Therapy can be helpful to people who are experiencing major life transitions or new and stressful life challenges. Therapy can also help people who are finding that their usual coping mechanisms are not working to keep them functioning at their best in work, in relationships or in their personal lives. Therapy can provide a safe and empathic place to talk about what's upsetting you, and to find new ways of responding to your current challenges. Therapy helps people increase their understanding of themselves, their relationships and their patterns of thinking, feeling and behaving.
What can I expect in a therapy session?
During therapy sessions you are asked to talk about your current life challenges and your responses to these problems. We will collaboratively seek to understand your established patterns of thinking, feeling, behaving and relating; and seek new ways of more adaptively coping with your life challenges. Sessions last 45 minutes. Therapy is confidential, it is up to you whether you let anyone know that you are in therapy. Usually people come once per week, and progress and goals are regularly discussed. Some people who are in a personal crisis need more than one session per week, at least until the crisis passes. During the time between sessions it is beneficial to think about what was talked about in sessions and try out new ways of thinking, relating, and behaving. A client's motivation for a different life and an interest in better self-understanding are the keys to life-enhancing change. For people seeking coaching for AD/HD, goals for targeted, achievable behavioral and lifestyle changes will be set collaboratively at each session, and barriers to achieving these goals will be examined and addressed with positive encouragement.
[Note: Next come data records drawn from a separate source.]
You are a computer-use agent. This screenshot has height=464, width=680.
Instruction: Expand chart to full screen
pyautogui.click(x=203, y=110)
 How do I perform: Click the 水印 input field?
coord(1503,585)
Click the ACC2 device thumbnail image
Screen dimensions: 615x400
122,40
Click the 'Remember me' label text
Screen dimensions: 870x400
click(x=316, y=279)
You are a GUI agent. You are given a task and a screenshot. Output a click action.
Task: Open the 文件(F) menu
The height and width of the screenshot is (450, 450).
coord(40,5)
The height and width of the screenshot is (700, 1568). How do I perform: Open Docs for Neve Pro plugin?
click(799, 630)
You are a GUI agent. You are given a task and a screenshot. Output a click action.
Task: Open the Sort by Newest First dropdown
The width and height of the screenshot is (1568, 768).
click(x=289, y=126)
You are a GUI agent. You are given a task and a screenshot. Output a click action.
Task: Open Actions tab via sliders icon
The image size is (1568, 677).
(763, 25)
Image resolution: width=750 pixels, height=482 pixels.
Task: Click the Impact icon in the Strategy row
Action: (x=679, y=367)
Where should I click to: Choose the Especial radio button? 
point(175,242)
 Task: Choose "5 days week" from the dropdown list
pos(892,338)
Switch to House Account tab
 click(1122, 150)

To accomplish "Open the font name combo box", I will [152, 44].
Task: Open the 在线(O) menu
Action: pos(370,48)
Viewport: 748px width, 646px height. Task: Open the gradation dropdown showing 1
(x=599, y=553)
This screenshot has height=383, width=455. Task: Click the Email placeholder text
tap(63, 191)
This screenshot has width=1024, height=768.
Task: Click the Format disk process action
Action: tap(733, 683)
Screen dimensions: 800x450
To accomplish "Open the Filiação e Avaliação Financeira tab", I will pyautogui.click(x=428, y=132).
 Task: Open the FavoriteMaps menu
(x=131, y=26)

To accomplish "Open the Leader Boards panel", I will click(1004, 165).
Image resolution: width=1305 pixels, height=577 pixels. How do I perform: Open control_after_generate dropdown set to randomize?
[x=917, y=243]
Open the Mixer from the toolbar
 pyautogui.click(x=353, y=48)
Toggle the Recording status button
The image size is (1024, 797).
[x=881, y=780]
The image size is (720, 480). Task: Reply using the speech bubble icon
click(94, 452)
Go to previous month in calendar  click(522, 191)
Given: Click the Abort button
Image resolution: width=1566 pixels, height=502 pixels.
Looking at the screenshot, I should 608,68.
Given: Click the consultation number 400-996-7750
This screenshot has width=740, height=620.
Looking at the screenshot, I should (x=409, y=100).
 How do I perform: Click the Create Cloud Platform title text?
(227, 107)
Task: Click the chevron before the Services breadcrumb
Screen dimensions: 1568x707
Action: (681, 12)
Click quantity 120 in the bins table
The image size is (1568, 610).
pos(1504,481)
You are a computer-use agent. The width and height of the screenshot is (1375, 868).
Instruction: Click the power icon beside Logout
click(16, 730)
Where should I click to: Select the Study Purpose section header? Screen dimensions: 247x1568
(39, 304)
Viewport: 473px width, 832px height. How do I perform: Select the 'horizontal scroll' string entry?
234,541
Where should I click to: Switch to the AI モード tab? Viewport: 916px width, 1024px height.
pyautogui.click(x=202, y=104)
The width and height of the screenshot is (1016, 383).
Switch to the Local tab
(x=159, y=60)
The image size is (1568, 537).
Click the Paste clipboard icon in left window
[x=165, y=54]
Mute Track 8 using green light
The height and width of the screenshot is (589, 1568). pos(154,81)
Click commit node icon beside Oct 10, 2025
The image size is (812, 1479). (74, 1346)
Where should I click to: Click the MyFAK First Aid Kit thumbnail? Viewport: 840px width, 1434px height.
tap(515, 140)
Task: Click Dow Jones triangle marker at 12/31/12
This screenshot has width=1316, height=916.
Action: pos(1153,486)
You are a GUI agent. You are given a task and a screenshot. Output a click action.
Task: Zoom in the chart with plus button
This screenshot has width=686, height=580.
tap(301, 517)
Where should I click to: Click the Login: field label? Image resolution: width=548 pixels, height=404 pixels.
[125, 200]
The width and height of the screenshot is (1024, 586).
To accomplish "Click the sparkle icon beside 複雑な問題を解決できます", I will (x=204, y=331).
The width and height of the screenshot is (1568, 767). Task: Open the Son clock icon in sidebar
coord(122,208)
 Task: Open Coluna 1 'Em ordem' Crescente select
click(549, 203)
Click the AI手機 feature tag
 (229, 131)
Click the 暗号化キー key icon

What can I expect from an AD/HD evaluation?
For people who have been wondering if they might have AD/HD, a two to three session evaluation involves a clinical interview about your personal, academic and work history. A clinical assessment questionnaire is given to you and sometimes to a significant other in your life, and academic records or work evaluations might be reviewed. After this process is completed, the likelihood that you have AD/HD or another diagnosis is discussed with you. At that time, we discuss what you can do to educate yourself about the diagnosis and understand its impact on your life. Treatment options are discussed, which could include group or individual coaching or therapy, and if appropriate, a referral for a trial of medication may be given.